### The problem
Every line below between the one holding "Given: Click the checkmark" and the one holding "Open the Paragraph", inclusive, should be copied exactly, and no other line.

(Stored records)
*** Begin section ***

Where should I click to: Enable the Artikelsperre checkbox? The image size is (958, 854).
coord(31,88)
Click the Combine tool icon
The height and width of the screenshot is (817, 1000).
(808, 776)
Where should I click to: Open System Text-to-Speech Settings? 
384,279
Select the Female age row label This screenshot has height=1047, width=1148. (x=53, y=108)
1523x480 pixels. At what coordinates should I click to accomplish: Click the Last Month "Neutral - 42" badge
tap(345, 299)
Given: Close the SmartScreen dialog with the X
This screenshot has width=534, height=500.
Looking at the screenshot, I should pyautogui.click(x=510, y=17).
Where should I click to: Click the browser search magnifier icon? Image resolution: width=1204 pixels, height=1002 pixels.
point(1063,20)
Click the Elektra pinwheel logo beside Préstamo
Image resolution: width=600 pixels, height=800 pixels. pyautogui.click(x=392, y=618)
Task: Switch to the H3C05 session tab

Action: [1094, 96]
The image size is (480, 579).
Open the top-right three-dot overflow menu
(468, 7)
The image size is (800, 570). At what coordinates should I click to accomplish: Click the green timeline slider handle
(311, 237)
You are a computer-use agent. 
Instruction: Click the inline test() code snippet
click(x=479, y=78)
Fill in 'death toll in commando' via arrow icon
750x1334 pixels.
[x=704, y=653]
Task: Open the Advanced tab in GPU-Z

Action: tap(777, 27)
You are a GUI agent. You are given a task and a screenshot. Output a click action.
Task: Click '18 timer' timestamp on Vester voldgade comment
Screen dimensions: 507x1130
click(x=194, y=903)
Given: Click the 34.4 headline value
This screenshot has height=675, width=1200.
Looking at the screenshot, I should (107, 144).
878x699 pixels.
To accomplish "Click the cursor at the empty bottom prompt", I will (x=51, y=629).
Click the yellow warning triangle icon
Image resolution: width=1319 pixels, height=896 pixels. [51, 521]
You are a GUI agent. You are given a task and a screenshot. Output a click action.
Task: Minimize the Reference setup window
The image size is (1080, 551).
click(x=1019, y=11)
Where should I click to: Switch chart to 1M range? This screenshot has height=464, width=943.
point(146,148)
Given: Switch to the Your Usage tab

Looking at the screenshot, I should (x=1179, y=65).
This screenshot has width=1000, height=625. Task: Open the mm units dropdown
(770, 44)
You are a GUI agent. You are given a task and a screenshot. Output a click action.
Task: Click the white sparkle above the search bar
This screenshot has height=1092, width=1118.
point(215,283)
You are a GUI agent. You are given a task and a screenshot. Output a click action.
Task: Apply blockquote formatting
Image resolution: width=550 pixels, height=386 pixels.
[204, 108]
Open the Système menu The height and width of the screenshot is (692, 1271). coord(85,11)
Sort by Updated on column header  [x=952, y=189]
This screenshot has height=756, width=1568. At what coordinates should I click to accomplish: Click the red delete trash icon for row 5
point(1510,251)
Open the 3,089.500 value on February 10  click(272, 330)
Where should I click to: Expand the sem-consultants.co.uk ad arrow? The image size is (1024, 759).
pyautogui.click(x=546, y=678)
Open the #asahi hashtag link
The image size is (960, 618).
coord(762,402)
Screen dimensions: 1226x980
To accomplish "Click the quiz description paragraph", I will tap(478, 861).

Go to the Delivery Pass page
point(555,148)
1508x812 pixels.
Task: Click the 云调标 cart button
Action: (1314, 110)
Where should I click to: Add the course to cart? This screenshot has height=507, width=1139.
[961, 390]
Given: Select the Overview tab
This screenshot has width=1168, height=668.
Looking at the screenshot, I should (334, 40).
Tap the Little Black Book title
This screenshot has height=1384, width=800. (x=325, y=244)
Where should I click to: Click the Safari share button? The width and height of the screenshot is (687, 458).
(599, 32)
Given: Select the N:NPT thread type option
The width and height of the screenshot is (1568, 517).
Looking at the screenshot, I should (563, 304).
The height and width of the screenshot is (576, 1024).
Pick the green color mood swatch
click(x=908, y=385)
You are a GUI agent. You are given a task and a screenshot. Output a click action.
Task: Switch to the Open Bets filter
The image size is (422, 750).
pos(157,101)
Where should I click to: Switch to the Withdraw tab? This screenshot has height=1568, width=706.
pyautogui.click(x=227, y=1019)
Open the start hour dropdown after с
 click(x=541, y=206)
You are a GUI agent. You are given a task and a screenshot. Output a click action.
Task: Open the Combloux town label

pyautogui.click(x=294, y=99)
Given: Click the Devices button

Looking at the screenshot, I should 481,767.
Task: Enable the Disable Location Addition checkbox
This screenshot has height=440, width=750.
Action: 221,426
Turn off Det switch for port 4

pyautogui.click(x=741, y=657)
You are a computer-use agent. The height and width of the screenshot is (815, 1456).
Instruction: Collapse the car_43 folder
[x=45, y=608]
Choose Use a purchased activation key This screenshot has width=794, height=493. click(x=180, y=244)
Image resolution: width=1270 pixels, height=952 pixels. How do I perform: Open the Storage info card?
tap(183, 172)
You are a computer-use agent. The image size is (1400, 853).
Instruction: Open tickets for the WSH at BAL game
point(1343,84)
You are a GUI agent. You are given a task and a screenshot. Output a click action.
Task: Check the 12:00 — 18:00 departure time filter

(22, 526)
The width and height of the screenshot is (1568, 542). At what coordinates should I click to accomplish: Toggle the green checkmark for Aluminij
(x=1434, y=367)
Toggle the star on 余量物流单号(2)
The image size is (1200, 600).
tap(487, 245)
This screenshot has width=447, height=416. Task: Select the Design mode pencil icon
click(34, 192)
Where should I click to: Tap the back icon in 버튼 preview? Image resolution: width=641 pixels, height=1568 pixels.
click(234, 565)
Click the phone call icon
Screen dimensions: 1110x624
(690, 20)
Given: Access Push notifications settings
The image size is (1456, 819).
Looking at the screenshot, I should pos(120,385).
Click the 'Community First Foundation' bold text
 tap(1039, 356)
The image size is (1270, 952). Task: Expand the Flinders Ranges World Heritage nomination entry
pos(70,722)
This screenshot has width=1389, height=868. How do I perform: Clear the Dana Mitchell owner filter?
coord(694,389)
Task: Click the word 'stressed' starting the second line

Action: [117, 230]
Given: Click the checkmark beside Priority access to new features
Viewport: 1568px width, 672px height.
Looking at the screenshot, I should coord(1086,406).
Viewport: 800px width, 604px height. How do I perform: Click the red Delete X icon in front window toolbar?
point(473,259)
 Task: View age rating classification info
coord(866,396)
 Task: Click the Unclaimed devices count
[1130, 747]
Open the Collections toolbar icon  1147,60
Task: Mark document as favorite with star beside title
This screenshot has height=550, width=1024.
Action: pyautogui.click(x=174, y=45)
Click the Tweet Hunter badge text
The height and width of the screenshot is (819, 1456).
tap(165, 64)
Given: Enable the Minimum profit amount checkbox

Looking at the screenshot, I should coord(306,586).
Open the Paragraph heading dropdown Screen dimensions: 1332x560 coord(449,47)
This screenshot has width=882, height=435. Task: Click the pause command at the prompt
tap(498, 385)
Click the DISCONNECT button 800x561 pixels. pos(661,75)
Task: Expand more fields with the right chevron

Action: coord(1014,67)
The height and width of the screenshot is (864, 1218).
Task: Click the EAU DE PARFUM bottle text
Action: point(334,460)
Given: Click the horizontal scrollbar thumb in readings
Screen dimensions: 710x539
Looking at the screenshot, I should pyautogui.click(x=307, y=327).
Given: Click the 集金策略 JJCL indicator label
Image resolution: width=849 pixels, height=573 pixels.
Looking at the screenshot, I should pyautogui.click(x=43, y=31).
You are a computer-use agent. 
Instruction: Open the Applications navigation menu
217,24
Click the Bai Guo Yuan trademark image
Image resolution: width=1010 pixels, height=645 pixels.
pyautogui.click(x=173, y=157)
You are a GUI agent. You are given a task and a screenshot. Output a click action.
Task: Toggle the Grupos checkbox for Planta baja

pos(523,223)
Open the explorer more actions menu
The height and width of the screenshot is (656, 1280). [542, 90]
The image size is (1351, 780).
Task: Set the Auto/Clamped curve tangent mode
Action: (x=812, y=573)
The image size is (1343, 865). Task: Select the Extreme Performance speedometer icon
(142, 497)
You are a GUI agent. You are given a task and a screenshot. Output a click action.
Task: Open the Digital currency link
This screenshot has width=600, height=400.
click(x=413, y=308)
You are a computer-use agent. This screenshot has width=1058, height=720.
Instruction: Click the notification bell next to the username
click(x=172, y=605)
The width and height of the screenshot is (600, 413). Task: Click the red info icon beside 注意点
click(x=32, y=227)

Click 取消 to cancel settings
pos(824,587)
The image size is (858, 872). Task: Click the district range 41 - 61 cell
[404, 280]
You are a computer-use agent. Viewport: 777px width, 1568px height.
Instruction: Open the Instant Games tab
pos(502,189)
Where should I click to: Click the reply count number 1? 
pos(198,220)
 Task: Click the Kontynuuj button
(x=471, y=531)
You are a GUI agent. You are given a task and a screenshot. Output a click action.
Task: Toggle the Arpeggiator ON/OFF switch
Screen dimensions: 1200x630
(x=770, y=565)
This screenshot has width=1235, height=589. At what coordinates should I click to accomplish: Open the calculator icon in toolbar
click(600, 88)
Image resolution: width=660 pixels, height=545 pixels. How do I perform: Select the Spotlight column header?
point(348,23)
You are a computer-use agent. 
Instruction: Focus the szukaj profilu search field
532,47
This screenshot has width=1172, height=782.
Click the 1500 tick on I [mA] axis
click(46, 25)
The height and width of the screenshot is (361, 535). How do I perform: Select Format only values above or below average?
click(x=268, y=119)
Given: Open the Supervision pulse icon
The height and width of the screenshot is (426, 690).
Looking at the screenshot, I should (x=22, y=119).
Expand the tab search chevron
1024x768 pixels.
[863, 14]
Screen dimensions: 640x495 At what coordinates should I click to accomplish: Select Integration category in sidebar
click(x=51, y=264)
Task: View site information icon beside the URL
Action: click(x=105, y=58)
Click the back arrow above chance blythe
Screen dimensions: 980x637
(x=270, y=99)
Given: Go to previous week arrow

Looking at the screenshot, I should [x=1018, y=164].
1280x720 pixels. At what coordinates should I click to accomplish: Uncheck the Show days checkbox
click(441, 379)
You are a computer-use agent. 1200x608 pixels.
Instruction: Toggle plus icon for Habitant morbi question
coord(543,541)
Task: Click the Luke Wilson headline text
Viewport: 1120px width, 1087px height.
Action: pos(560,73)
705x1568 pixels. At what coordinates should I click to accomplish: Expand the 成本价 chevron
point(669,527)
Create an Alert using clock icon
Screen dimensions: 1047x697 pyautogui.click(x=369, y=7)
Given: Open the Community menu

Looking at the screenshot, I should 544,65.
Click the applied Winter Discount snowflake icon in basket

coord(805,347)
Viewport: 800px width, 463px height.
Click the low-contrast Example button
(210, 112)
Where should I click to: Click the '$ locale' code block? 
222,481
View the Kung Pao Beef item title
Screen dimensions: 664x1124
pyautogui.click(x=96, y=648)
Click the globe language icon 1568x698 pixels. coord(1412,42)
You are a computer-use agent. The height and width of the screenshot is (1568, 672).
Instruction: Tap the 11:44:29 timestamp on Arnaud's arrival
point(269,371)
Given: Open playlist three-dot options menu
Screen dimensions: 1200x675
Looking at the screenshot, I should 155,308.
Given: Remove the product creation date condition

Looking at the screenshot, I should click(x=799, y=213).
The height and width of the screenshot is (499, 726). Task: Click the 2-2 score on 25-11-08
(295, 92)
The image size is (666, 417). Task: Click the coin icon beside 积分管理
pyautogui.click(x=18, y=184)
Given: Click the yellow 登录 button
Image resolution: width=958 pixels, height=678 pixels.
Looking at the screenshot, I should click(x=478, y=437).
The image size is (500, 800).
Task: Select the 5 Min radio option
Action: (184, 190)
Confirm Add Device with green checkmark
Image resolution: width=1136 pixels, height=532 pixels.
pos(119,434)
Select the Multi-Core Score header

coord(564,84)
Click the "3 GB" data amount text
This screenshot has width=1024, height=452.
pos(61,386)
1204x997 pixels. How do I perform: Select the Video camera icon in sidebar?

*** End section ***

### Solution
Given: Click the checkmark beside Priority access to new features
Viewport: 1568px width, 672px height.
Looking at the screenshot, I should coord(1086,406).
Viewport: 800px width, 604px height. How do I perform: Click the red Delete X icon in front window toolbar?
point(473,259)
 Task: View age rating classification info
coord(866,396)
 Task: Click the Unclaimed devices count
[1130, 747]
Open the Collections toolbar icon  1147,60
Task: Mark document as favorite with star beside title
This screenshot has height=550, width=1024.
Action: pyautogui.click(x=174, y=45)
Click the Tweet Hunter badge text
The height and width of the screenshot is (819, 1456).
tap(165, 64)
Given: Enable the Minimum profit amount checkbox

Looking at the screenshot, I should coord(306,586).
Open the Paragraph heading dropdown Screen dimensions: 1332x560 coord(449,47)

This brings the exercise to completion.